## Problema 1
Reproduza com fidelidade a passagem da reportagem sobre o retorno dos atletas suspensos por doping, começando em "O Troféu Brasil de" e terminando em "não obteve êxito.".
## Problema 2
Dê prosseguimento à reportagem sobre o Troféu Brasil de Atletismo e os atletas suspensos por doping, partindo da última frase apresentada.

## Trecho fornecido

□ □ □ □ □ □ □

O Troféu Brasil de Atletismo, realizado em agosto último, foi a primeira grande competição que contou com o retorno de três dos cinco atletas suspensos no maior escândalo de doping do esporte. Bruno Lins e Lucimara Silvestre deram a volta por cima e conquistaram resultados expressivos, enquanto Luciana França, lesionada, não obteve êxito.
A punição de dois anos dada aos ex-integrantes da Rede Atletismo quase fez Lucimara desistir da carreira, colocou André Domingos na vida dos atletas e mostrou que o técnico Jayme Netto, banido por causa do escândalo, ainda possui influência entre eles.
O caso
Luciana França, Josiane Tito, Lucimara Silvestre, Bruno Lins e Jorge Célio Sena faziam parte da Rede Atletismo, forte equipe sediada em Presidente Prudente, interior de São PAulo. Na preparação para o Mundial de Berlim de 2009, todos foram pegos no exame antidoping para a substância EPO e punidos por 24 meses. Os técnicos Jayme Netto e Inaldo Senna admitiram culpa no caso e foram banidos do esporte.
Contraste
Durante o Troféu Brasil, em São Paulo, Lucimara Silvestre não aparentava qualquer abatimento pelo tempo fora das pistas. A recordista sul-americana do heptatlo conquistou sem grandes dificuldades o título, ainda que tenha sentido "falta de ritmo de competições". Em conversa com o ESPN.com.br, ela demonstrou muita confiança para as próximas competições e também para quebrar sua marca na prova do heptatlo, o que quase conseguiu em SP: alcançou 6.074 pontos, apenas 2 atrás de seu recorde. Questionada se a altitude de Guadalajara, local dos Jogos Pan-Americanos, poderia atrapalhá-la, a atleta respondeu, otimista: "Adoro altitude. Quando se está focado, isso não atrapalha."
Apesar da euforia, Lucimara quase abandonou o atletismo após o doping. Atual técnico da heptatleta, Dino Cintra de Aguiar disse que ela estava "meio que abandonada, voltaram as costas para ela". O treinador trabalha com Lucimara desde abril de 2011 e revelou tê-la encontrada "estagnada". "Ela estava pensando em parar", garantiu. "O doping foi um erro, uma besteira. É um baque", continuou Dino Cintra.
Enquanto isso, Bruno Lins Tenório teve um Troféu Brasil dos sonhos: ele conquistou o título nos 100 e nos 200 metros rasos, sendo que no último bateu o recorde da competição que pertencia a Robson Caetano desde 1989. Agora, a melhor marca é 20s16. Depois, no Mundial de Daegu, ele chegou à final dos 200 metros e terminou na sexta colocação; ele ficou ao lado de Usain Bolt na prova.

□ □ □ □ □ □ □

## Informações exibidas
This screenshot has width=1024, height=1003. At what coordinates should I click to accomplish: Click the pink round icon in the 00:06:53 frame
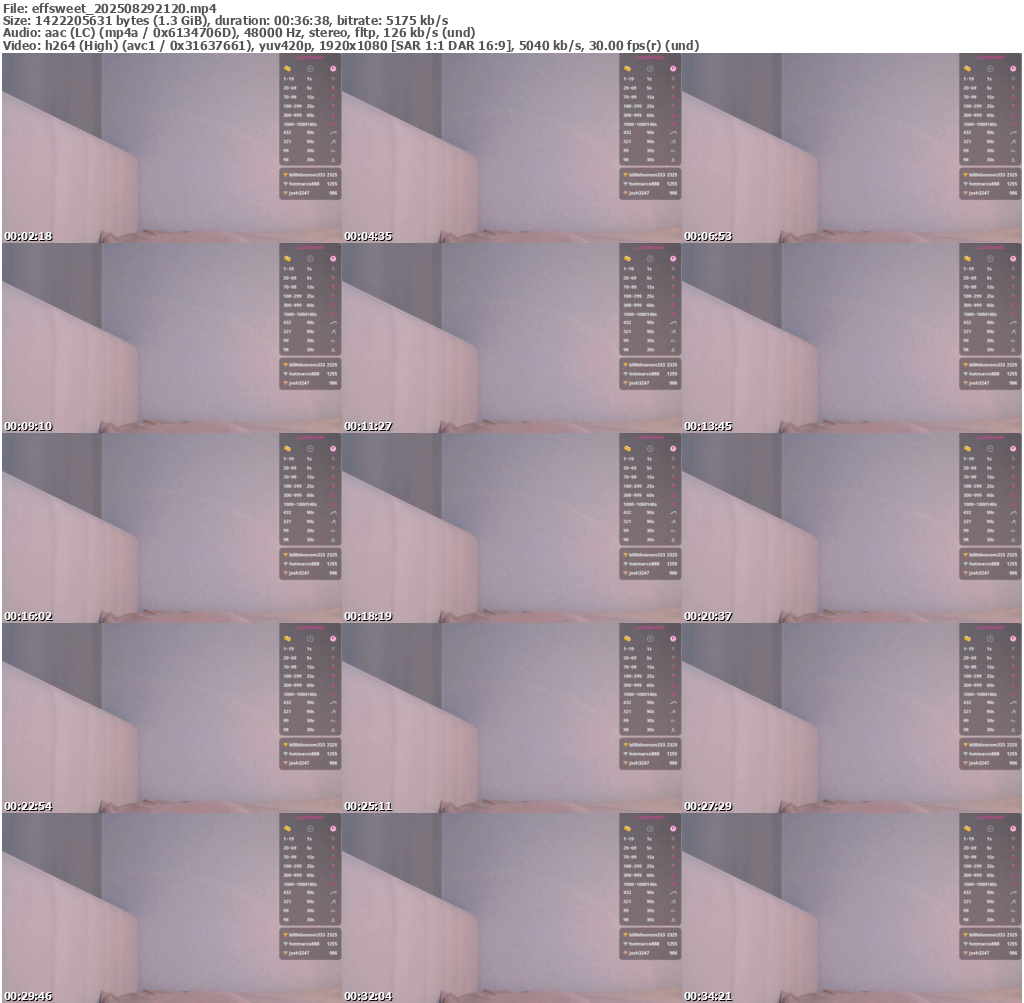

□ □ □ □ □ □ □

## Resposta esperada 1
O Troféu Brasil de Atletismo, realizado em agosto último, foi a primeira grande competição que contou com o retorno de três dos cinco atletas suspensos no maior escândalo de doping do esporte. Bruno Lins e Lucimara Silvestre deram a volta por cima e conquistaram resultados expressivos, enquanto Luciana França, lesionada, não obteve êxito.

## Resposta esperada 2
"É o melhor Troféu Brasil de toda a minha vida. Nunca tinha ganho os 100 metros. Dei um grande passo. Fica a felicidade por ter batido o recorde do Robson, é uma honra", afirmou Bruno Lins aoESPN.com.br. O atleta falou sobre o caso de doping e disse que o apoio de família e amigos foi importante para permanecer no atletismo. "Se meus amigos tivessem virado as costas, ficaria mal. Se minha família também, ficaria mal. Não tenho nenhum tipo de rancor", assegurou.
Já Luciana França não teve tanta sorte em São Paulo. Campeã dos 400 metros no Troféu Brasil de 2009, ela ficou de fora da final da prova neste ano por conta de uma lesão na virilha. Sobre o período afastada por causa do doping, Luciana revelou ter trabalhado como personal trainer e afirmou: "Morri por um mês. Depois, ressuscitei".
Josiane Tito estava inscrita para participar do principal torneio de atletismo do país nos 800 metros rasos, mas desistiu. Jorge Célio Sena não competiu.
André Domingos
Medalhista de prata no revezamento 4x100m nos Jogos Olímpicos de Sidney-2000, André Domingos tornou-se o mentor de Bruno Lins e Lucimara Silvestre. Após as conquistas no Troféu Brasil, os dois atletas agradeceram muito ao ex-velocista por todo o apoio dado durante o período de suspensão.
"Não tenho palavras para descrever o sentimento que sinto por ele: amigo, companheiro. Esteve ao nosso lado, nos deu força, acreditou em mim e na Lucimara", disse Bruno Lins. Lucimara, por exemplo, ousou em suas roupas para a competição em São Paulo, todas desenhadas por André Domingos. "Ela tem corpão, precisava dar uma inovada, algo diferente", explicou. "Ela voltou em grande estilo, apesar do doping."
O ex-velocista revelou que a heptatleta estava em situação complicadíssima quando resolveu ajudá-la. "Passou por dificuldades financeiras, não tinha onde morar, a família dela mora na roça. Ajudei porque ela é uma atleta diferenciada. Não vi o lado ruim, mas o doping serviu de lição", falou André Domingos.
Influência de Jayme Netto
A cena foi presenciada por poucos: depois de vencer a primeira semifinal dos 200 metros do Troféu Brasil e com novo recorde do Troféu Brasil, Bruno Lins recebeu uma ligação do ex-técnico Jayme Netto, banido do atletismo por causa do maior escândalo de doping do esporte.
Sua ex-companheira de Rede Atletismo Lucimara Silvestre foi até o local onde os atletas descansavam após a prova e deu o telefone celular a Bruno Lins, dizendo que era Jayme Netto, técnico de ambos até estourar o caso de doping.
Os dois principais nomes da antiga Rede Atletismo possuem grande apreço por Jayme Netto.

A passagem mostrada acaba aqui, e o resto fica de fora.